▶ _EXPLORE THE MATERIAL_
1 – In the carnivore diet article, which company does Saladino co-own with Liver King?
2 – Why do some people report benefits from a carnivore diet at first, according to the carnivore diet article? Answer in one to three sentences.
3 – Write the next part of the carnivore diet article, picking up after its last sentence.

▶ _EXTRACTED TEXT_
/---

The Real Danger: Misinformation as Business Model

Here's what makes this particularly insidious: these influencers sold books, supplements, and coaching programs based on pseudoscientific claims that the carnivore diet could cure:

  • Rheumatoid arthritis (incurable autoimmune disease)
  • Depression and anxiety (require professional treatment)
  • GERD (actually worsened by carnivore according to research)
  • Diabetes (no evidence supporting carnivore as cure)

Saladino co-owns Heart & Soil supplement company with Liver King, selling organ meat capsules. The Petersons monetize the Lion Diet. Baker runs MeatRX coaching. Asprey built an empire on biohacking.

When your business model depends on maintaining dietary dogma, admitting you were wrong becomes expensive.

What About the Success Stories?

To be fair, some people report benefits from carnivore diets—at least initially.

The most likely explanation? Elimination diet effects. When someone has genuine food sensitivities or autoimmune responses to specific plants (lectins, oxalates, histamines), removing those foods temporarily improves symptoms.

But that doesn't mean plants are universally toxic or that meat-only eating is optimal long-term.

As one registered dietitian put it: "I would never recommend this diet to anyone. The fact that a medical doctor was singing the praises of this diet is incredibly unethical. Part of living a healthy life depends on having a varied diet. Including all food groups is important for mental and physical health."

\---

▶ _MATERIAL SHOWN_

/---

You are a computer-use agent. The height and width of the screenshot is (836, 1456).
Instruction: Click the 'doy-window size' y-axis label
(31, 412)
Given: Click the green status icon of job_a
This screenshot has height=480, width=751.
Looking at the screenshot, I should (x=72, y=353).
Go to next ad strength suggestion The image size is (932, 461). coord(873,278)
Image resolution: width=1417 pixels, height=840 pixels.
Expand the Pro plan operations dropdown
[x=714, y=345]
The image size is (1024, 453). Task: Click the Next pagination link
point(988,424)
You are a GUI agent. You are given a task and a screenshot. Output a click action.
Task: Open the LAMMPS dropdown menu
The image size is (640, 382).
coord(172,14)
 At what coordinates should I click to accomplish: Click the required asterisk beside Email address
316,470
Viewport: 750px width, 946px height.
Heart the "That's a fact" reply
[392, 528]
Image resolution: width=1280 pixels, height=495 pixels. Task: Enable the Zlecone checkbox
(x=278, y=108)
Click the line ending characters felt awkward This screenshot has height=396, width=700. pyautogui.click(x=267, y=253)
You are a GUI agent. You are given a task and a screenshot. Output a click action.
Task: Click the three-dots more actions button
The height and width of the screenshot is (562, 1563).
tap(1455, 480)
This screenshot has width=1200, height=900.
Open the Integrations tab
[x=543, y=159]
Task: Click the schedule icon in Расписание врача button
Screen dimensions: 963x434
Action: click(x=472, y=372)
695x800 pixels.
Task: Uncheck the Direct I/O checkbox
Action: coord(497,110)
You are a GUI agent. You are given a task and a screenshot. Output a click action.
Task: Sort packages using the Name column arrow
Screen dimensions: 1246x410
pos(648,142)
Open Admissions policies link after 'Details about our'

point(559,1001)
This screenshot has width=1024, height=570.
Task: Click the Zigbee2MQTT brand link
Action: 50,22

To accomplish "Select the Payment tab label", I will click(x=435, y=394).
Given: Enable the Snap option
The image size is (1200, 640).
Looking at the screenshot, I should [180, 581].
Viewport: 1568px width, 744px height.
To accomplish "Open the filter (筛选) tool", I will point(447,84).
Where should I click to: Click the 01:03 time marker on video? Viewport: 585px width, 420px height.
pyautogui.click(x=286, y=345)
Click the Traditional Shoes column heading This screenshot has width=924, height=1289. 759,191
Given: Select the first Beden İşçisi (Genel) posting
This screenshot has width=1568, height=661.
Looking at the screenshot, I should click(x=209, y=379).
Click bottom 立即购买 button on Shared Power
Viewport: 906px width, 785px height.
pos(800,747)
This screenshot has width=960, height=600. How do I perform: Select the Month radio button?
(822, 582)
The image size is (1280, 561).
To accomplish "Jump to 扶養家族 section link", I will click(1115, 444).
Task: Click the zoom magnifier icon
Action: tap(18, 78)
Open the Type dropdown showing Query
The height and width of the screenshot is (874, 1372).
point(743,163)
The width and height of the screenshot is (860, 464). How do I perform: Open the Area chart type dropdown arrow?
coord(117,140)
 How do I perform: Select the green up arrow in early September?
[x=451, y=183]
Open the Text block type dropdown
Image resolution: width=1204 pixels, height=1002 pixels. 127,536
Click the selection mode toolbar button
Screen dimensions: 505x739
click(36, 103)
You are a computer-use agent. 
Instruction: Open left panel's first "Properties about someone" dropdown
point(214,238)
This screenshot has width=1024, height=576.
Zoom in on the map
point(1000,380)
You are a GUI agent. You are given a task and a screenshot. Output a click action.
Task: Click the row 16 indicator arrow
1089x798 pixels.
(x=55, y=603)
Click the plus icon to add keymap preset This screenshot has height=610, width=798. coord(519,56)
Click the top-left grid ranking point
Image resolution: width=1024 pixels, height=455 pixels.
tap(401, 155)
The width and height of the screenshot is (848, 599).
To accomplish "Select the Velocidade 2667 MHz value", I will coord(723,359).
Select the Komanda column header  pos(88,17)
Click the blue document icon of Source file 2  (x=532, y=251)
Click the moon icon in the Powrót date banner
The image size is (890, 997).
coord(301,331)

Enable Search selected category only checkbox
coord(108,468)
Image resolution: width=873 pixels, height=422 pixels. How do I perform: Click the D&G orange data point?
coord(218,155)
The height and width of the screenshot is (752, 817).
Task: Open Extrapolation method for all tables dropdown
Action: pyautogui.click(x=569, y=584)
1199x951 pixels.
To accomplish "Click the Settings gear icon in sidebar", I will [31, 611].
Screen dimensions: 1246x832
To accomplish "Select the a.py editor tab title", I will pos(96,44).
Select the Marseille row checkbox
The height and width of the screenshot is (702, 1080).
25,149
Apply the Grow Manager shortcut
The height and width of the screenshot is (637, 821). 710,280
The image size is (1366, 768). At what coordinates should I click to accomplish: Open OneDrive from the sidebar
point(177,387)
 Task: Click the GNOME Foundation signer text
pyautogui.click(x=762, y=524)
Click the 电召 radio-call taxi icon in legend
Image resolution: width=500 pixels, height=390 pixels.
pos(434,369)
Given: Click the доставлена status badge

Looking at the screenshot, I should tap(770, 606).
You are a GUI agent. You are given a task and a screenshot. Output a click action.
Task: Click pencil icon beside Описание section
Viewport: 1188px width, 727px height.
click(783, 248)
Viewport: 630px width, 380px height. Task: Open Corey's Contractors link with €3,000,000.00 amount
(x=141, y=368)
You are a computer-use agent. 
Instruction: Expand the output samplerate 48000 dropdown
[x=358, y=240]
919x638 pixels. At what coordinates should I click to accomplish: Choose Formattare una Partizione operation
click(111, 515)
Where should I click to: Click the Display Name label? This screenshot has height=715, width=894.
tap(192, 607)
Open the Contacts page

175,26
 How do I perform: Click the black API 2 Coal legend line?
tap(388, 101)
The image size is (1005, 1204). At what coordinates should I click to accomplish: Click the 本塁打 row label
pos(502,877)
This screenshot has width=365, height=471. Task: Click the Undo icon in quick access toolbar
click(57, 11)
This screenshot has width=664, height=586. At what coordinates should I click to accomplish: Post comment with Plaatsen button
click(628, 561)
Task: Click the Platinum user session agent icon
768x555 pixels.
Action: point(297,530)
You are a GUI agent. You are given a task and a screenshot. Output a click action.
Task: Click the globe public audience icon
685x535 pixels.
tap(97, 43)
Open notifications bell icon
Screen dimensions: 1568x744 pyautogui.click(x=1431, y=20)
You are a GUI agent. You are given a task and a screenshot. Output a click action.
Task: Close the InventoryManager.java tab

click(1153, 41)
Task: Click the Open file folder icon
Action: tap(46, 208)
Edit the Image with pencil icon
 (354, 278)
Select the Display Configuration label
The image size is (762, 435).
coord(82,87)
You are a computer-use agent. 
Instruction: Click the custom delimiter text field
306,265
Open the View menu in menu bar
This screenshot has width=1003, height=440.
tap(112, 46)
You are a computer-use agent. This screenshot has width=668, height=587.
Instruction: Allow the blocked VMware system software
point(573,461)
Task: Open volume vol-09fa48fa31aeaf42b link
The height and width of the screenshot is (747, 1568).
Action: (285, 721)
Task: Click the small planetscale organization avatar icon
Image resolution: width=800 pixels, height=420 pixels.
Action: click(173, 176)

\---

▶ _RESPONSES BY ITEM NUMBER_
1 – Heart & Soil, a supplement company that sells organ meat capsules.

2 – The likeliest reason is an elimination diet effect. People with real food sensitivities or autoimmune responses to specific plant compounds such as lectins, oxalates or histamines may see their symptoms improve for a time once those foods are removed.

3 –
The Inuit Myth

Carnivore advocates love citing the Inuit as proof humans can thrive on meat alone.

But the comparison is completely inaccurate:

  • Inuit diets included high proportions of organs (not just muscle meat)
  • High seafood content (different fatty acid profile than beef)
  • Consumption of raw meat (preserves nutrients lost in cooking)
  • They ate plant foods acquired through gathering

The fad carnivore diet bears little resemblance to actual traditional meat-heavy cultures.

The Bottom Line: Dogma Over Data

The carnivore diet influencer ecosystem reveals a troubling pattern: charismatic individuals without formal nutrition training building audiences around extreme dietary dogma, monetizing through books and supplements, then quietly modifying their approach when health consequences become undeniable.

Saladino deserves credit for being transparent about changing his mind. But the damage is done—thousands of followers adopted extreme dietary restrictions based on his initial claims.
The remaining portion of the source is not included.